Advanced geodynamic models of giant earthquakes
Though giant earthquakes are disastrous, they provide essential information to investigate earthquake physics. In this week’s news and views, Thyagarajulu Gollapalli, a PhD student jointly from the Monash University and the Indian Institute of Technology, Bombay, discusses our present understanding …
Link to the original article at

Earthquakes with magnitude more than or equal to 8.5 (Mw >= 8.5) are known as giant earthquakes. A finer classification puts them into two further categories, great earthquakes (8.5 <= Mw < 9.0) and mega earthquakes (Mw >= 9.0). These earthquakes are so huge that they can be compared with the energy released from a few trillion kilograms of explosives. In this century, we have already witnessed two such giant earthquakes, e.g., the Sumatra 2004 Mw 9.2 and the Tohoku 2011 Mw 9.0. Jointly, they have crushed near about half a million human lives and triggered economic damage of more than $360 billion. Despite such large-scale socio-economic disaster, giant earthquakes are crucial for geoscientists as they enhance our limited understanding of earthquake physics. In this article, I will be discussing various concepts related to giant earthquakes: what are the present understanding of physics of such events, our existing knowledge gap and how we can fill those in near future.

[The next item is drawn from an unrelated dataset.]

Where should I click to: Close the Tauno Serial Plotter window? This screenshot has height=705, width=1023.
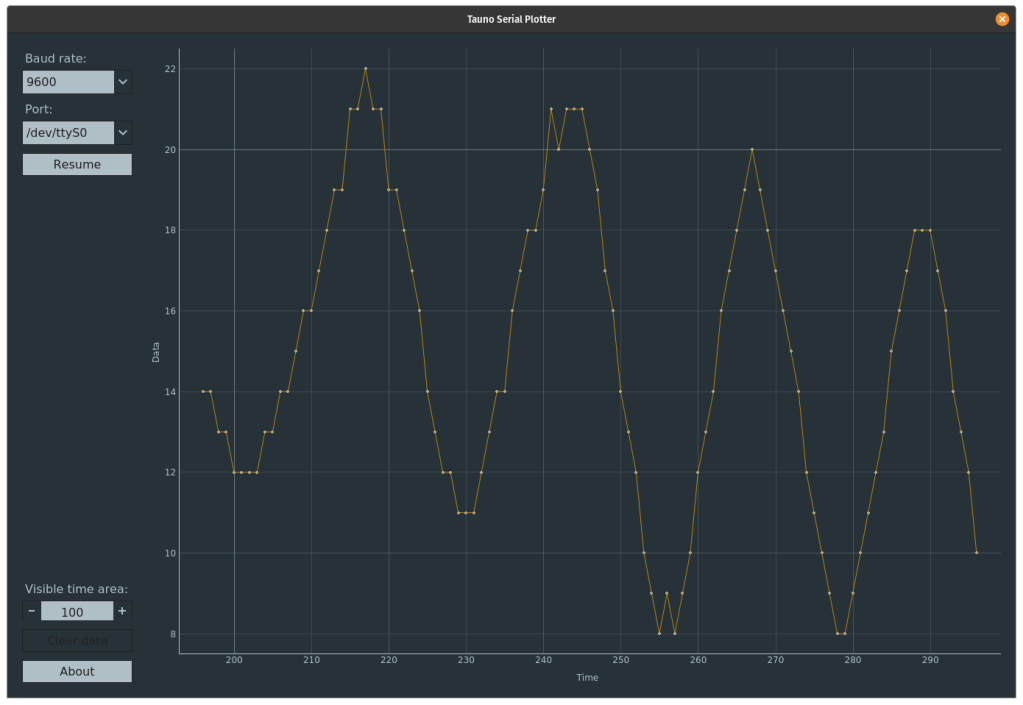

Present understanding of giant earthquakes

Along the subduction zone, cold and denser plate sinks into the mantle. The contact surface between the subducting and overriding plate is called the “megathrust fault” (Figure 1). These are the only possible locations for giant earthquakes. They preferably occur at some shallow to an intermediate depth of the megathrust fault, where shallow level earthquakes along these faults can initiate tsunami.  Apart from the subduction zones, continental collision zones (e.g., Indo-Eurasia collision zone) have a strong potential to produce mega or great earthquakes [Dal Zilio et al., 2019].

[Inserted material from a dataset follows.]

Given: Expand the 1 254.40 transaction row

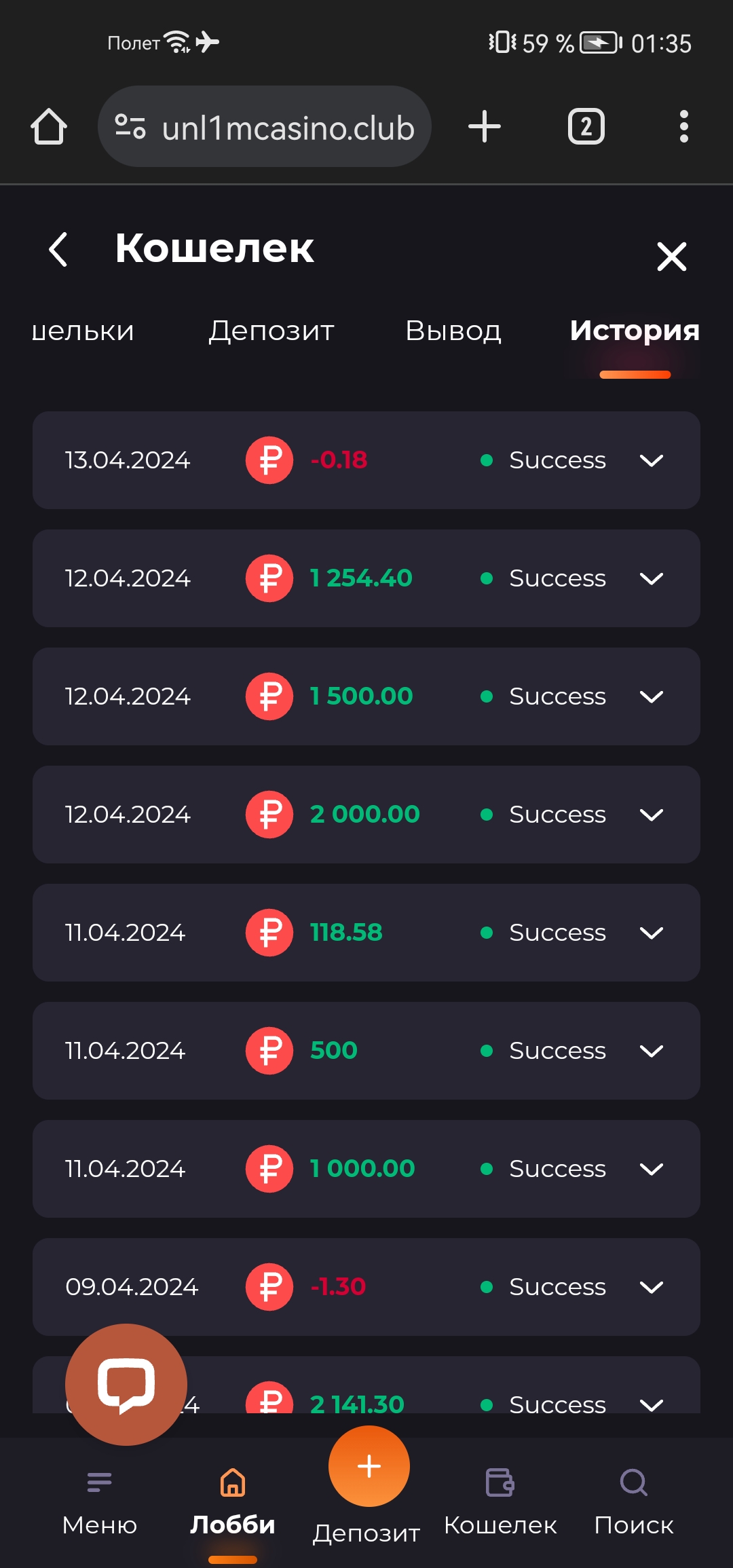Looking at the screenshot, I should (x=651, y=579).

Figure 1: Megathrust fault zone within a generalised subduction zone, highlighting the different segments of fault. Modified after [Bilek and Lay, 2018].

From the observational points we have understood that, a) the giant earthquakes occur in clusters (Figure 2), b) they have very long rupture lengths around 1000 km [Shearer and Bürgmann, 2010], c) they tend to occur within a short interval of the period in the same segment of megathrust (Figure 2).

Figure 2: Earthquakes Mw >= 8.0 on the subduction zone megathrust from the USGS seismic catalog.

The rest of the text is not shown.